---- Listing

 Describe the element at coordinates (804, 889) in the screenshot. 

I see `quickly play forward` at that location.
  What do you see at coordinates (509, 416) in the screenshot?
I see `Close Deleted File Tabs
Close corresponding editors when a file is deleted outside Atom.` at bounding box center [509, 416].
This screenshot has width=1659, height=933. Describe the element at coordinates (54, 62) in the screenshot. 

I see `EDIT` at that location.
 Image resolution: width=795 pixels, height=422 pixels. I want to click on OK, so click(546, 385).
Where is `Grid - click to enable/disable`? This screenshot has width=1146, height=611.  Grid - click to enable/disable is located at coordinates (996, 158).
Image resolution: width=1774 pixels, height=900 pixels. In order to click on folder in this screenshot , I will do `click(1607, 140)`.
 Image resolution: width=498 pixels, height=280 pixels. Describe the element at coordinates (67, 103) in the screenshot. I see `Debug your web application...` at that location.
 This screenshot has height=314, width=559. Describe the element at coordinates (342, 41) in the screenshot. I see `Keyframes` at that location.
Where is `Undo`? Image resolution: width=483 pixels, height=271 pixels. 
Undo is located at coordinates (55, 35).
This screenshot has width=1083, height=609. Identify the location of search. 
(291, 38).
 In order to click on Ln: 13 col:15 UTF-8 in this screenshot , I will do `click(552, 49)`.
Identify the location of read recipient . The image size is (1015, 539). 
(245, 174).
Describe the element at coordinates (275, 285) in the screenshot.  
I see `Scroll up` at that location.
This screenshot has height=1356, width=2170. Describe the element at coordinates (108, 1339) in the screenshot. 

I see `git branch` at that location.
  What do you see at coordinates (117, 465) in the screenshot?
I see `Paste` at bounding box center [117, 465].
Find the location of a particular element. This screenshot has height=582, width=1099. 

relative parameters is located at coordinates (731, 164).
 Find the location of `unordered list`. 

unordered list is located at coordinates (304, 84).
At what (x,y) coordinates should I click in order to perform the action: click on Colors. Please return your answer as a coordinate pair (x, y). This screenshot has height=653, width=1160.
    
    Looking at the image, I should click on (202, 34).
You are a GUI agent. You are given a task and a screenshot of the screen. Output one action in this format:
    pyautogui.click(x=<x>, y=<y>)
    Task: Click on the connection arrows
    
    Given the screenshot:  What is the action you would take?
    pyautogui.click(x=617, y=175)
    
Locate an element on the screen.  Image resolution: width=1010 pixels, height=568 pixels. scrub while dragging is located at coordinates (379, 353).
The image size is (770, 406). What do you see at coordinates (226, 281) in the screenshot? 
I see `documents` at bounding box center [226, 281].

--------

_Exercise_.
Rewrite the entries above, swapping "Identify" for "Locate" wherever it occurs and leaving everything else unchanged.

_Output_.
 Describe the element at coordinates (804, 889) in the screenshot. 

I see `quickly play forward` at that location.
  What do you see at coordinates (509, 416) in the screenshot?
I see `Close Deleted File Tabs
Close corresponding editors when a file is deleted outside Atom.` at bounding box center [509, 416].
This screenshot has width=1659, height=933. Describe the element at coordinates (54, 62) in the screenshot. 

I see `EDIT` at that location.
 Image resolution: width=795 pixels, height=422 pixels. I want to click on OK, so click(546, 385).
Where is `Grid - click to enable/disable`? This screenshot has width=1146, height=611.  Grid - click to enable/disable is located at coordinates (996, 158).
Image resolution: width=1774 pixels, height=900 pixels. In order to click on folder in this screenshot , I will do `click(1607, 140)`.
 Image resolution: width=498 pixels, height=280 pixels. Describe the element at coordinates (67, 103) in the screenshot. I see `Debug your web application...` at that location.
 This screenshot has height=314, width=559. Describe the element at coordinates (342, 41) in the screenshot. I see `Keyframes` at that location.
Where is `Undo`? Image resolution: width=483 pixels, height=271 pixels. 
Undo is located at coordinates (55, 35).
This screenshot has width=1083, height=609. Locate the location of search. 
(291, 38).
 In order to click on Ln: 13 col:15 UTF-8 in this screenshot , I will do `click(552, 49)`.
Locate the location of read recipient . The image size is (1015, 539). 
(245, 174).
Describe the element at coordinates (275, 285) in the screenshot.  
I see `Scroll up` at that location.
This screenshot has height=1356, width=2170. Describe the element at coordinates (108, 1339) in the screenshot. 

I see `git branch` at that location.
  What do you see at coordinates (117, 465) in the screenshot?
I see `Paste` at bounding box center [117, 465].
Find the location of a particular element. This screenshot has height=582, width=1099. 

relative parameters is located at coordinates (731, 164).
 Find the location of `unordered list`. 

unordered list is located at coordinates (304, 84).
At what (x,y) coordinates should I click in order to perform the action: click on Colors. Please return your answer as a coordinate pair (x, y). This screenshot has height=653, width=1160.
    
    Looking at the image, I should click on (202, 34).
You are a GUI agent. You are given a task and a screenshot of the screen. Output one action in this format:
    pyautogui.click(x=<x>, y=<y>)
    Task: Click on the connection arrows
    
    Given the screenshot:  What is the action you would take?
    pyautogui.click(x=617, y=175)
    
Locate an element on the screen.  Image resolution: width=1010 pixels, height=568 pixels. scrub while dragging is located at coordinates (379, 353).
The image size is (770, 406). What do you see at coordinates (226, 281) in the screenshot? 
I see `documents` at bounding box center [226, 281].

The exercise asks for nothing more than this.